MARIE FERRARELLA has written more than two hundred books, some under the name Marie Nicole. Her romances are beloved by fans worldwide. Visit her website at www.marieferrarella.com

A Match for

the Doctor

Marie Ferrarella

Dear Reader,

Thought you were done with the series, didn’t you?

But … well, I’ve said it before. I’m not good at saying goodbye, so here we are again, watching Maizie Somers, full-time Realtor, full-time mom, weave her magic and come to the rescue of yet another concerned mother who cannot understand why her smart, pretty, vibrant daughter doesn’t have a ring on her finger and babies in her house. Lucky for the concerned mother—who just happens to be Maizie’s former sister-in-law—there are two motherless children in the background, as well, rooting for their dad to find the perfect mom to love them.
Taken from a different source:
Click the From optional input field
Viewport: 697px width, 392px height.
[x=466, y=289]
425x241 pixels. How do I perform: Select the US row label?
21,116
Kennon Cassidy is an interior decorator who takes houses and turns them into homes—for other people.

That is, until Maizie sells a house to Dr Simon Sheffield, a handsome, widower doctor who is emotionally adrift ever since he lost his wife. Isolated in his world of pain, he cannot even connect with the young daughters he loves. He doesn’t know how. Until Kennon shows him the way. And this time around, everyone, including Kennon, reaps the rewards.

Thank you for taking the time to read this book and, as ever, I wish you someone to love who loves you back.

Marie Ferrarella

To Stella Bagwell,

for her sweetness,

her friendship,

and

her continuing patience with me

Prologue

Maizie Sommers leaned back in her chair, silently observing the somber-faced, stylishly dressed woman who had marched into her real-estate office, quite obviously on a mission.

Few things surprised Maizie these days, but this had. She hadn’t said a word since the woman entered and started talking. That was almost ten minutes ago, and she was still talking.

Ruth Cassidy, her senior by some three years, was not in the market either to buy or sell a house. She was in the market for a man. Specifically, for a husband. More specifically, a husband for her beautiful and exceedingly selective twenty-eight-year-old daughter, Kennon.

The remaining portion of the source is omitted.